If you are a client, we have a dedicated resource page in our client support portal with all of NC Managed Care information listed here: https://reliancemm.freshdesk.com/support/solutions/folders/69000411138

If you are a provider or office who needs help with the current change with NC Managed Care, please contact us here for a free consultation: https://reliancemm.com/contact/

A career in healthcare means a lifetime of patience, learning, and processes. Healthcare professionals in North Carolina who are learning about the state’s Medicaid transformation will have to apply all three of those attributes moving forward. The NC Medicaid transformation has considerations for patients and professionals alike, so it’s important to be up to date on the changes.

On July 1, 2021, the state’s Medicaid program moved from a state-managed, fee-for-service system to a managed care system. The goal is to reduce for-profit health care costs and improve the quality of care for low-income patients. In other words, the burden of keeping costs low will now shift from the state to insurers and providers. The changes have been expected since the state general assembly passed Session Law 2015-245 six years ago.

How will it affect care?

The program will incentivize providers to select less costly forms of care for patients while attempting to improve access, efficiency, and equity. For example, doctors could use more resources on a proactive treatment for a patient’s blood sugar instead of paying for constant testing.

North Carolina had previously been the largest state without a managed care system for its Medicaid program, according to Carolina Public Press, so it is clear that these changes will have a large impact for all involved.

Patients may need additional time to understand policies

Almost all of the state’s Medicaid recipients are expected to be affected by the changes. According to an interview with NC Health News, state Medicaid Director Dave Richard knows the transition will be bumpy.

Healthcare professionals should expect patients to encounter a learning curve in understanding their new plan. While many standards and procedures of care for Medicaid had been in place for years, the NC managed care program will change this. Recipients can currently choose from five new plans to fit their needs.

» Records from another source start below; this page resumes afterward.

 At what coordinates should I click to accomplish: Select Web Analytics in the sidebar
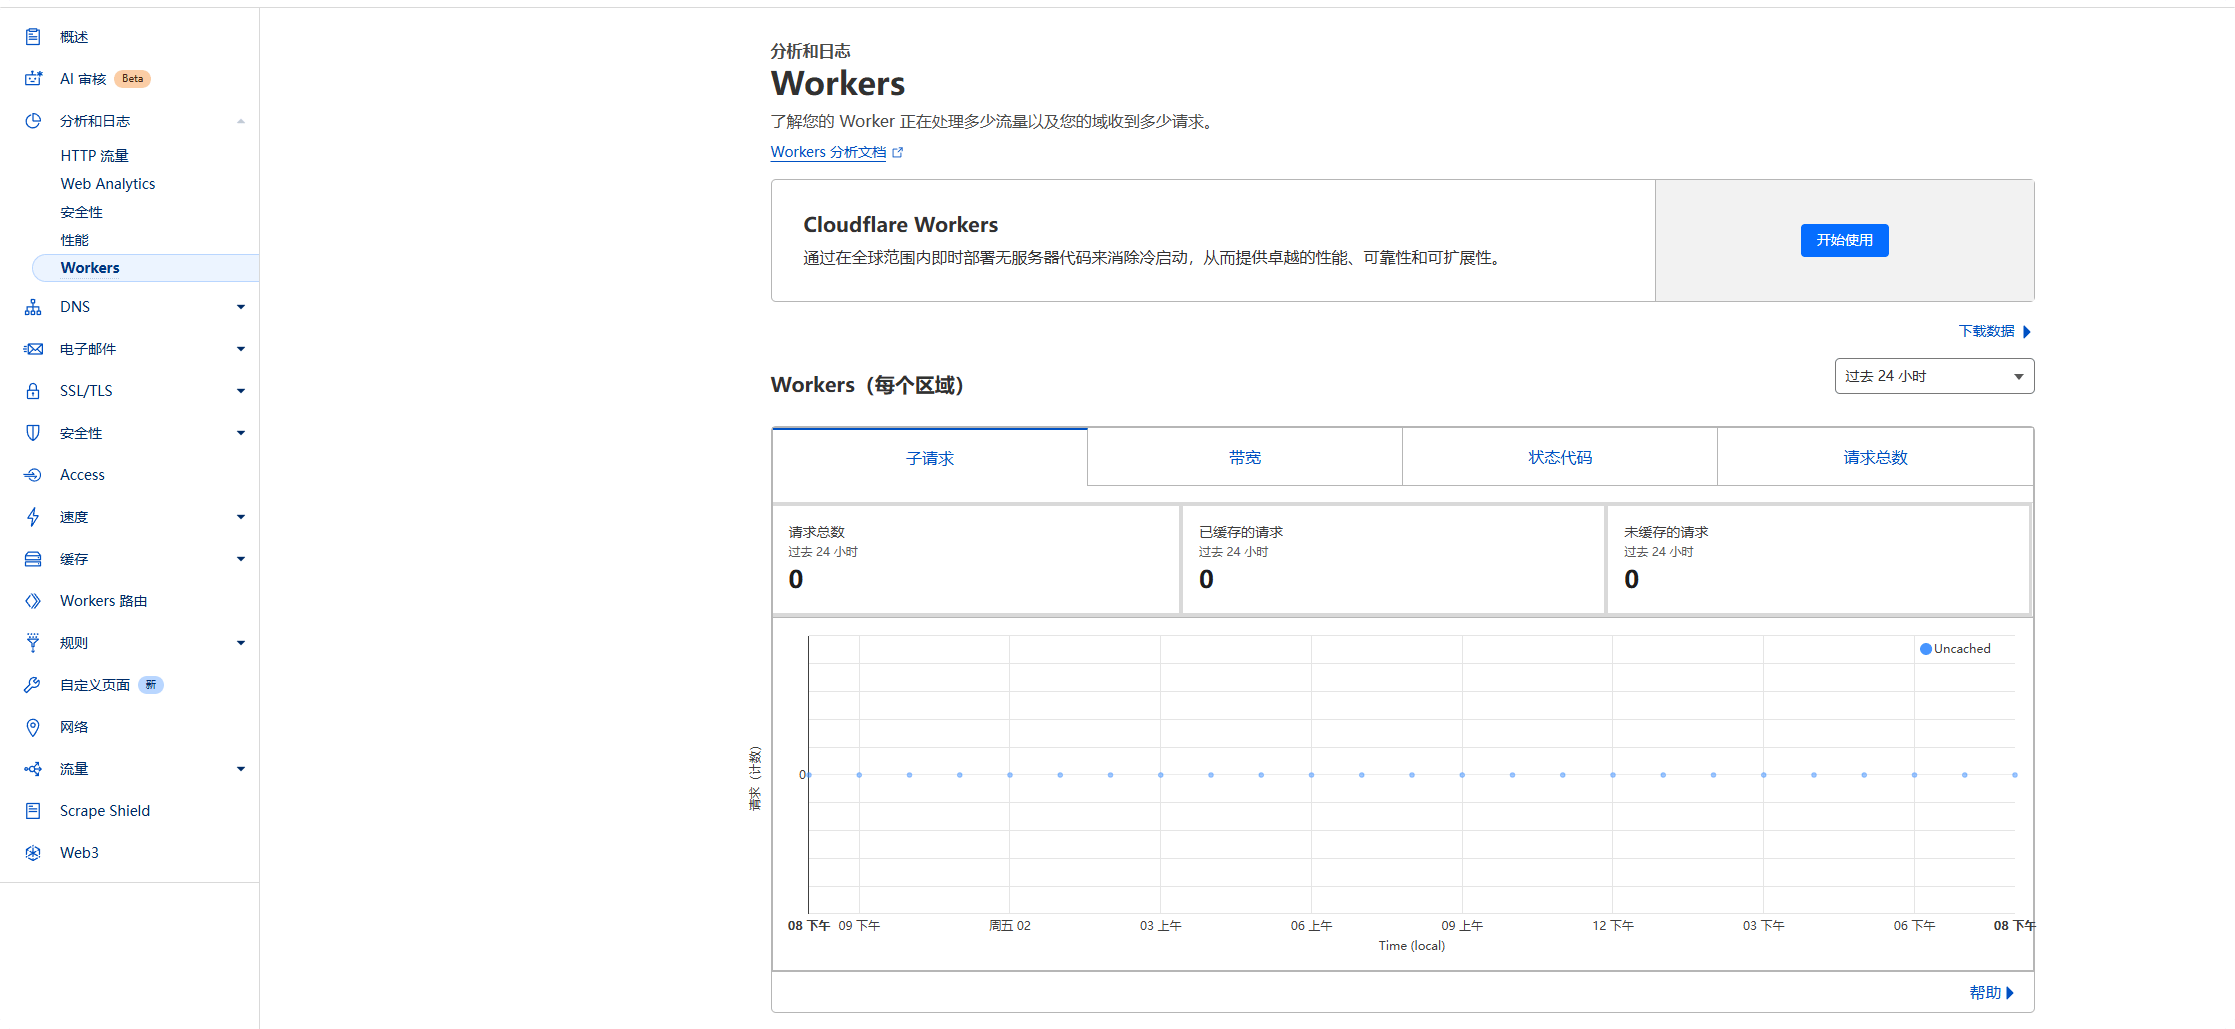pos(107,183)
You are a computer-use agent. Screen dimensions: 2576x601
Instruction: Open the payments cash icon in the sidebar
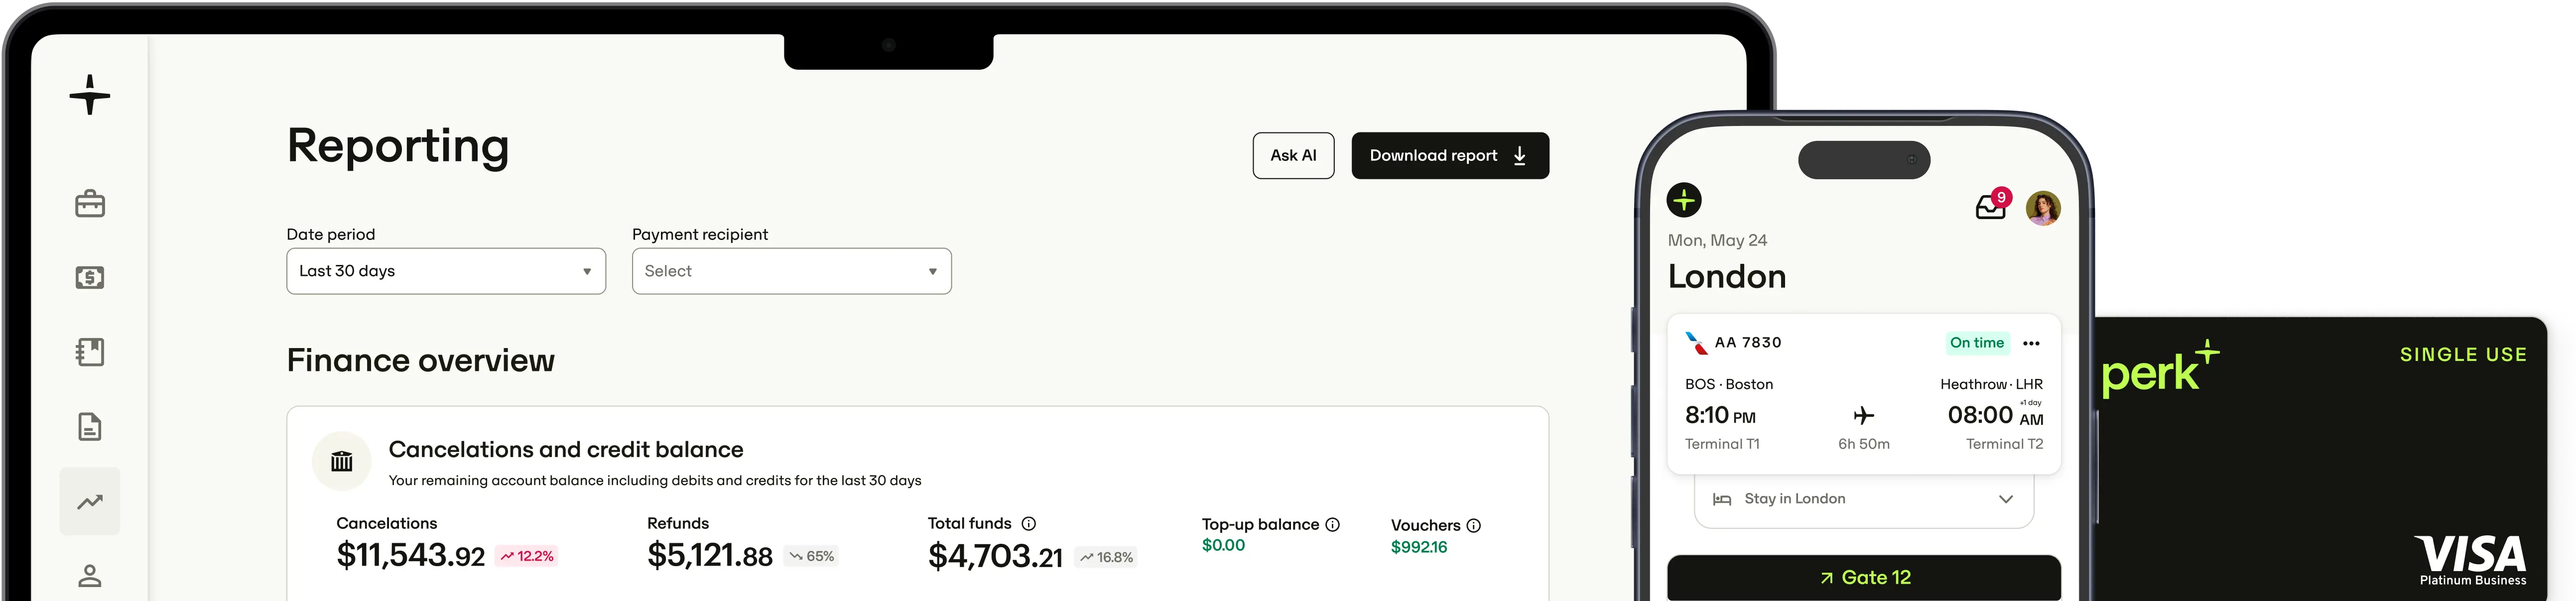pos(89,278)
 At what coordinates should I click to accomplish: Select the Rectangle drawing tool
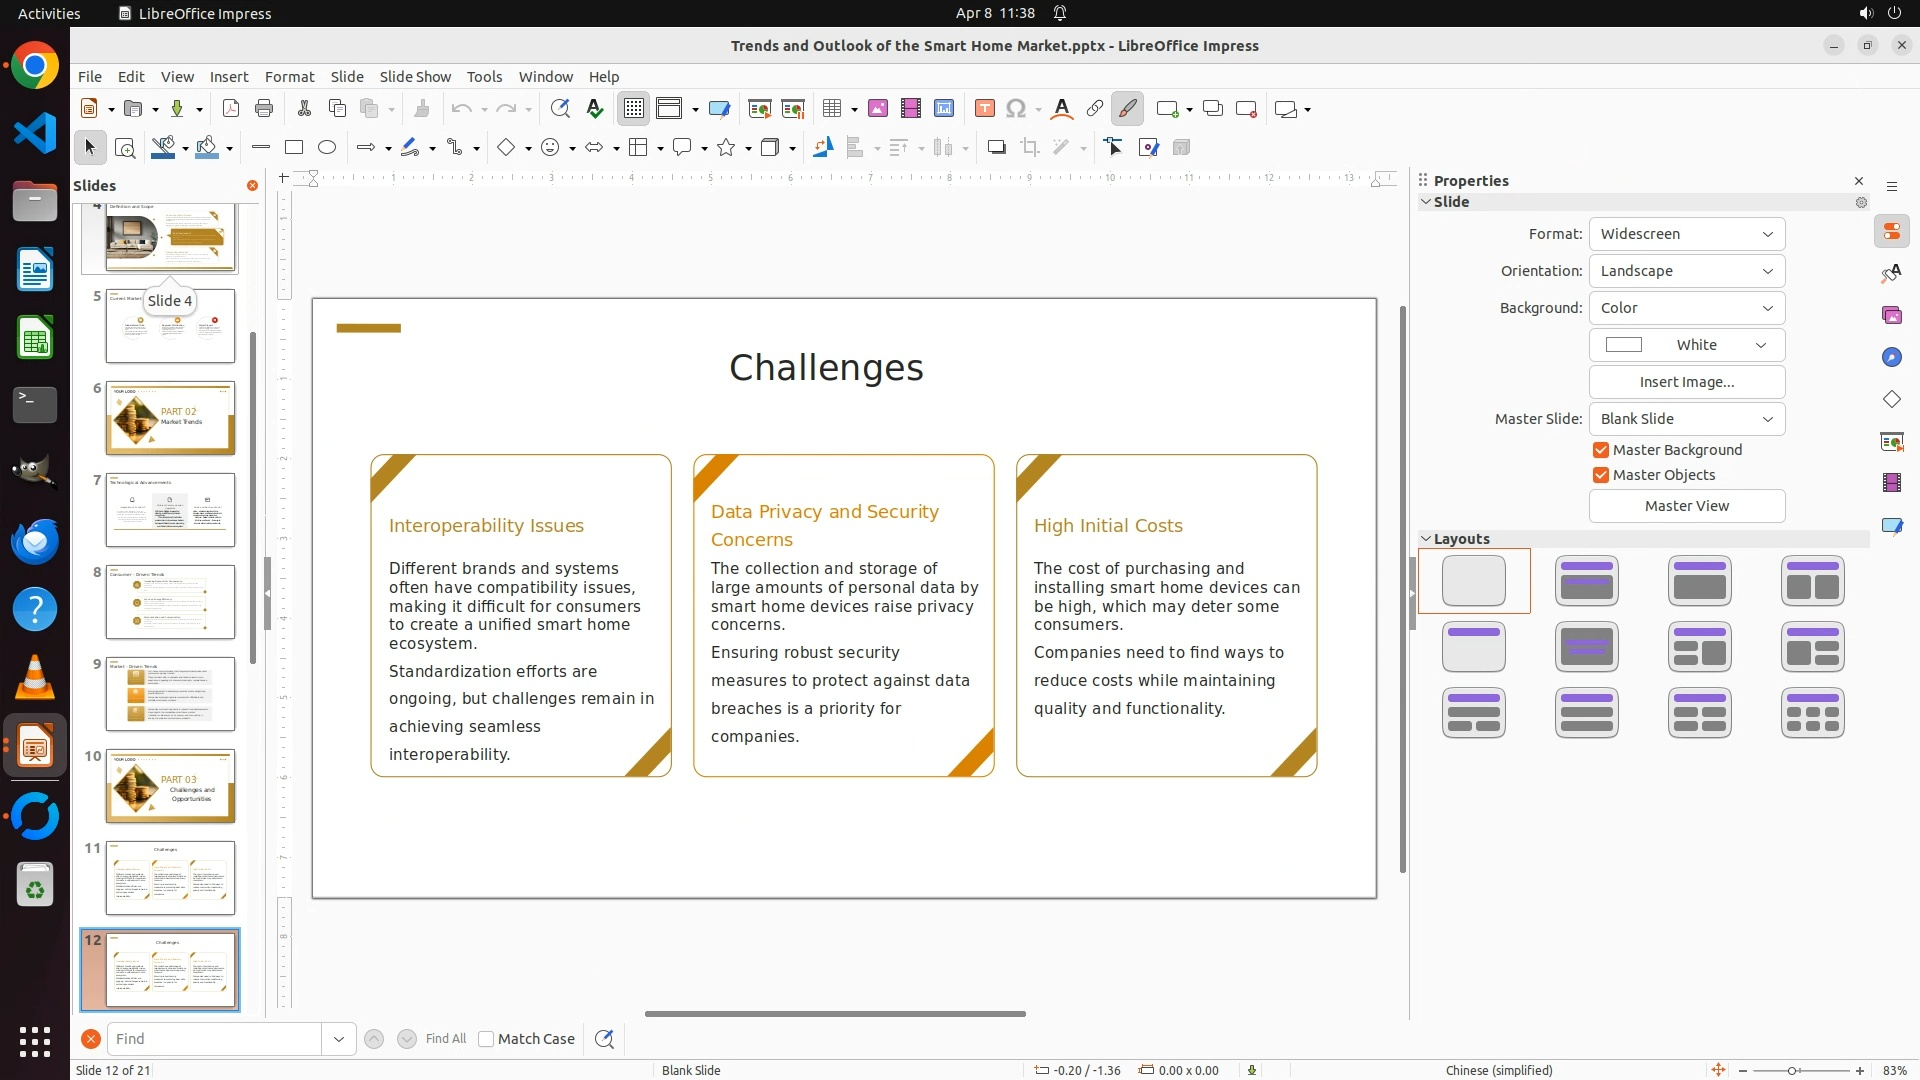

Patients may need additional time with doctors or administrative staff as they become familiar with new plans, including more time spent explaining the types of care available and the process of obtaining it. Patients may also be seeing an entirely new doctor or new facilities as insurance companies offer different networks and providers. Patients may also choose to delay or avoid critical care due to confusion or lack of familiarity with the plans, so providers must stay in touch with their patients throughout the switch.

How can providers learn more?

NC Medicaid is attempting to ease the administrative burden to providers by standardizing processes wherever possible, using standard authorization forms, and covering medically necessary service fees. Ultimately, NC Medicaid wants to ensure that patients get the care they need, and providers get paid as quickly as possible. Additional resources are available at the state’s website: https://www.medicaid.ncdhhs.gov/transformation and on our previous article “North Carolina Medicaid Transformation”.

Despite the massive changes brought on by the NC Medicaid transformation, the state’s healthcare community remains committed to providing the highest quality of care possible to patients.